# COGS 108 - Data Checkpoint

## Authors

- Minghao Xu: Project administration, Methodology, Analysis, Experimental investigation
- Jerry Chen: Analysis, Software, Data curation, Methodology 
- Eli Liang:  Visualization, Conceptualization, Writing - review & editing
- William Wu: Analysis, Background research, Writing - original draft
- Weder Qin: Software, Visualization, Writing - review & editing

## Research Question

To what degree does the court surface (Clay, Grass, Hard) affect the first-serve and second-serve win percentage in men’s singles matches(All Matches) at the 2024 Grand Slam tournaments?

## Background and Prior Work

Court surface can change how much advantage a server gets because bounce height, skid, and pace affect the returner’s reaction time and how quickly rallies “reset” after the serve. In Grand Slams, this creates a natural comparison across hard (Australian Open / US Open), clay (French Open), and grass (Wimbledon) to test whether first-serve win% and second-serve win% differ by surface in recent elite matches (2023–2025).

Prior work motivates our focus on first- and second-serve point outcomes.

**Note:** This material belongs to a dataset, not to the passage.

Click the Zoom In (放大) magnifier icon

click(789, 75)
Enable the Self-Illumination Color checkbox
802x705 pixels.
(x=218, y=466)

A widely shared modeling project shows that first-serve points won and second-serve points won are among the most informative serving statistics for predicting match outcomes, supporting their use as core response variables in our study.<a name="cite_ref-1"></a>[<sup>1</sup>](#cite_note-1) Meanwhile, serve-focused research using Australian Open data shows that outcomes like aces depend on multiple serve attributes (not just raw speed), reinforcing why we measure overall point win% rather than relying on aces alone.<a name="cite_ref-2"></a>[<sup>2</sup>](#cite_note-2) Consistent with that, tennis commentary analyses caution that aces are only one small component of winning and recommend broader serve-point measures as better indicators of serve dominance.<a name="cite_ref-3"></a>[<sup>3</sup>](#cite_note-3)

Building on these ideas, our project will estimate how much surface (clay/grass/hard) shifts first- and second-serve win% using match-level Grand Slam data from 2023–2025 (e.g., open datasets scraped from Slam sites).<a name="cite_ref-4"></a>[<sup>4</sup>](#cite_note-4)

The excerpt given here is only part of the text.